• [Records for this task]
|---|

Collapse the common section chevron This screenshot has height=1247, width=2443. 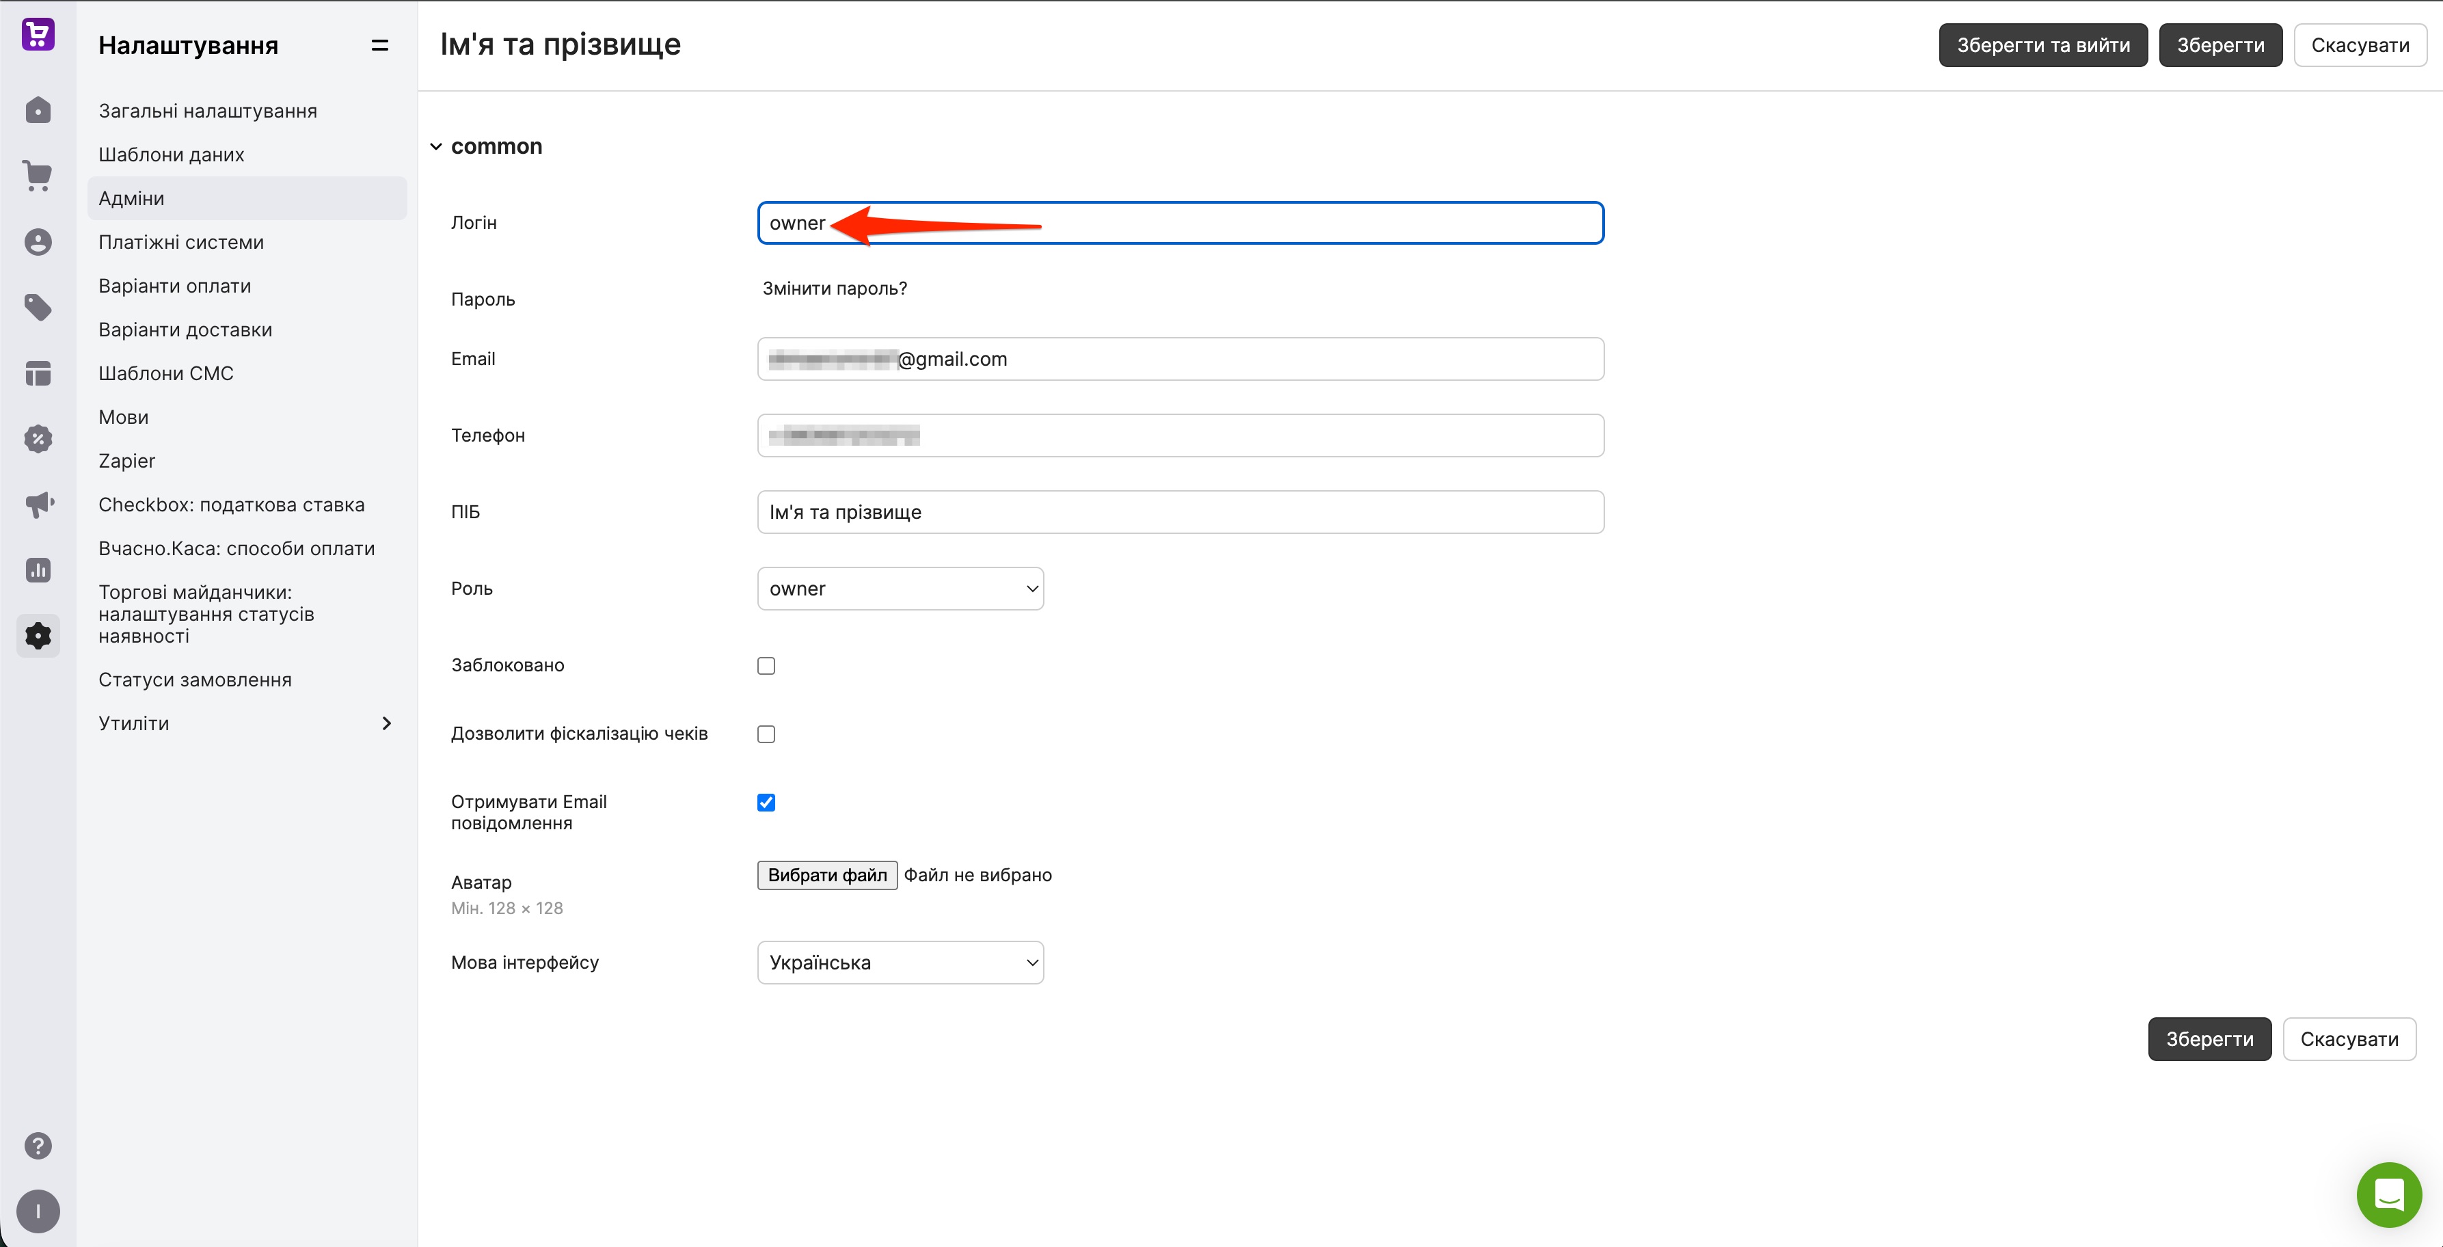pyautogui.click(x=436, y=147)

|---|

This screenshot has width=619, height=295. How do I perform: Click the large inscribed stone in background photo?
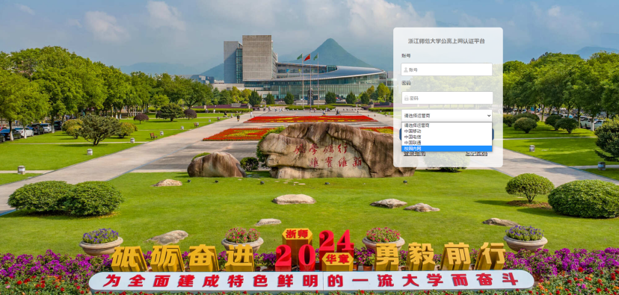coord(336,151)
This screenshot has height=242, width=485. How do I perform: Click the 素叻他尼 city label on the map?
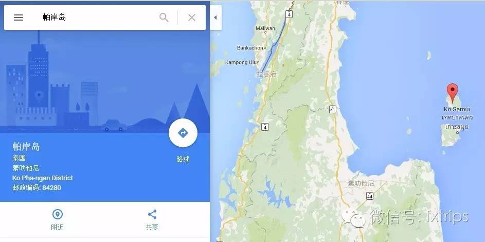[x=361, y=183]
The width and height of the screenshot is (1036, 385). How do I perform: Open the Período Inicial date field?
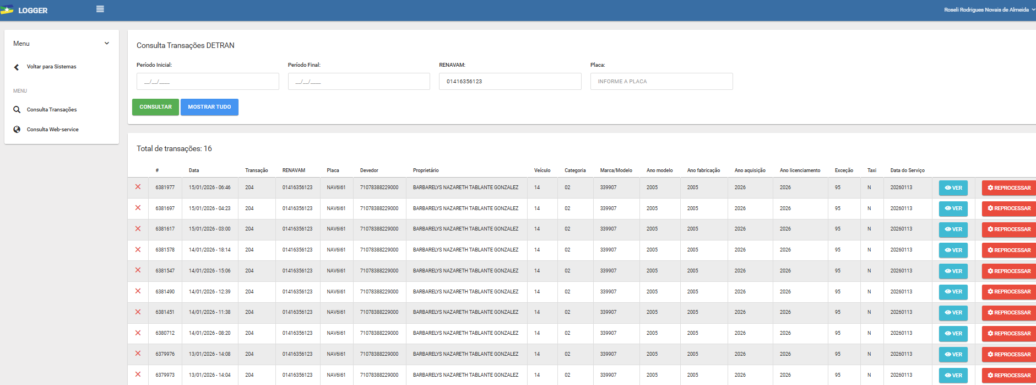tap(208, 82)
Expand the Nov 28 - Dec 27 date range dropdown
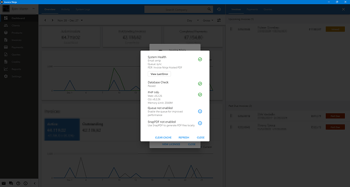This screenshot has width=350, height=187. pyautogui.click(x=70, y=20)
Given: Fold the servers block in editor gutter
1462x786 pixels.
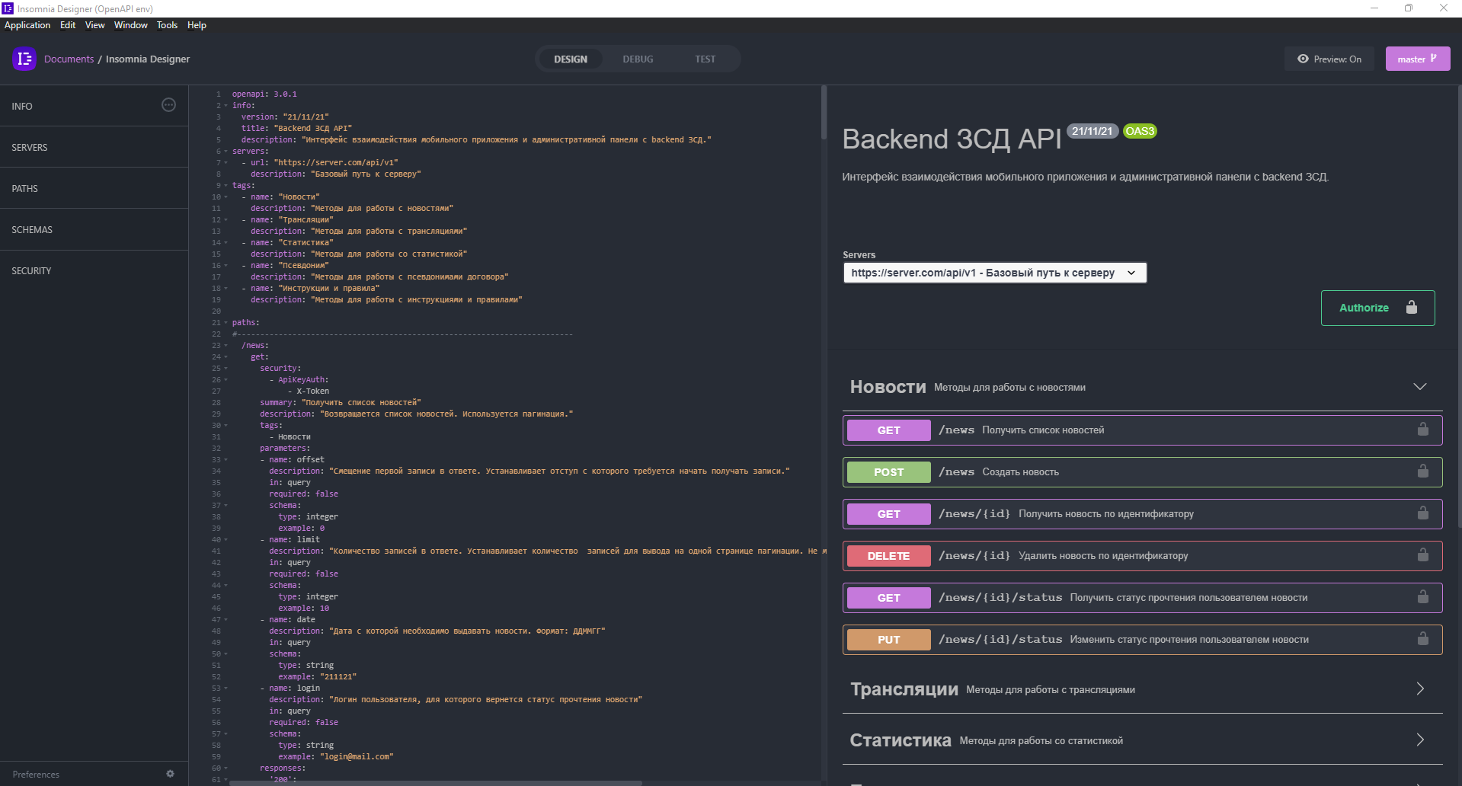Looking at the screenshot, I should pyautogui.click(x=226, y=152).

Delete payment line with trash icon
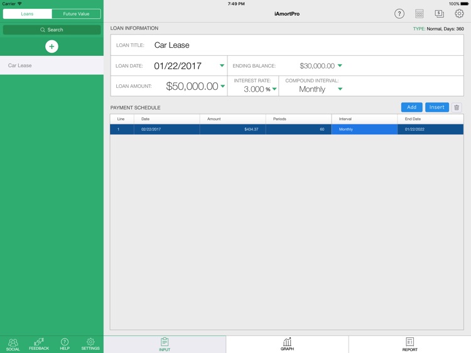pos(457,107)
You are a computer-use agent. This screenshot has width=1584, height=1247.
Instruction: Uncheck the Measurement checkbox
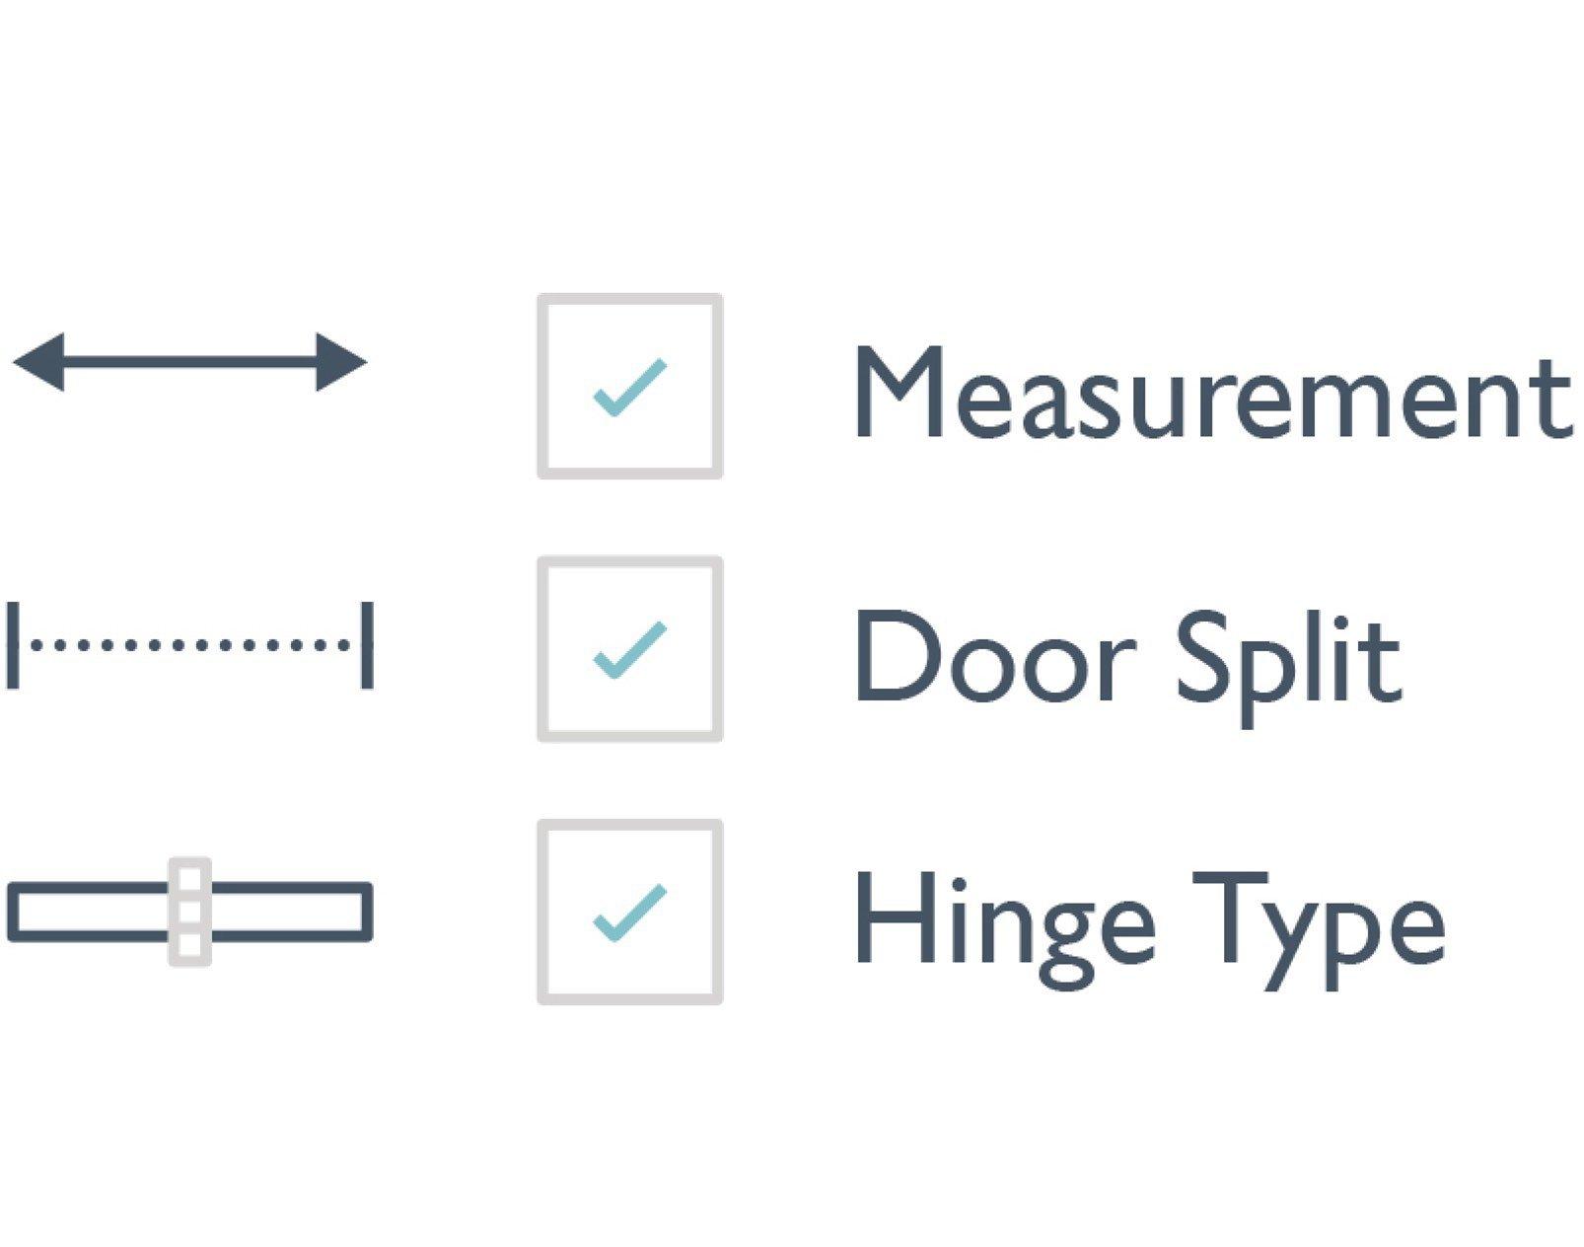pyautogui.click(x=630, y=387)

|---|

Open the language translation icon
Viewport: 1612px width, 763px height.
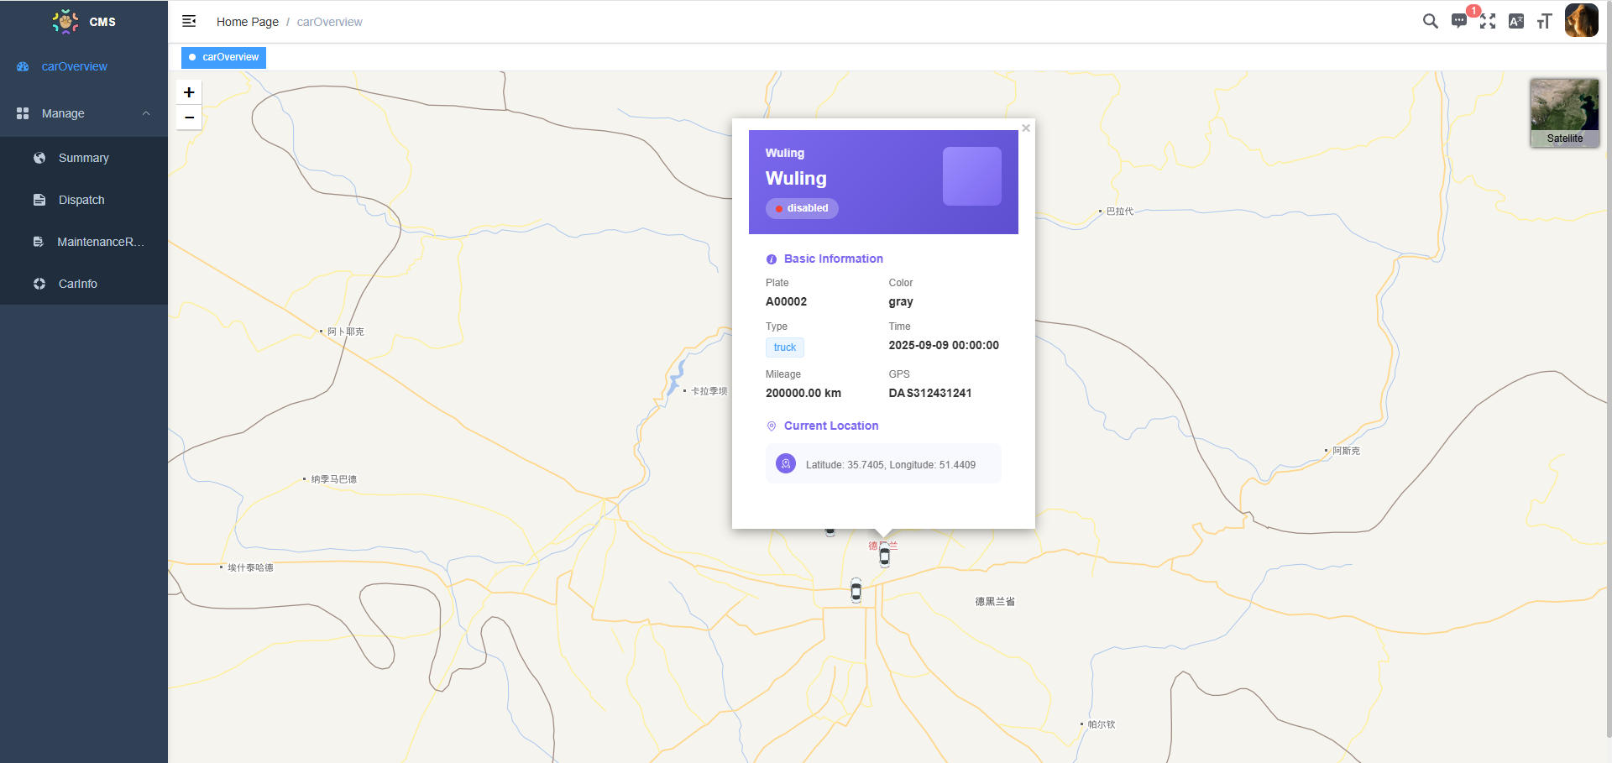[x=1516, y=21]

|---|

For the data above, set down exactly the lines from the line with "Given: Fold the" to the line with "You are a computer-use", both included, leaving pictures out.

• [Reply to the task]
Given: Fold the servers block in editor gutter
1462x786 pixels.
Looking at the screenshot, I should pyautogui.click(x=226, y=152).

Delete payment line with trash icon
pos(457,107)
You are a computer-use agent. This screenshot has width=1584, height=1247.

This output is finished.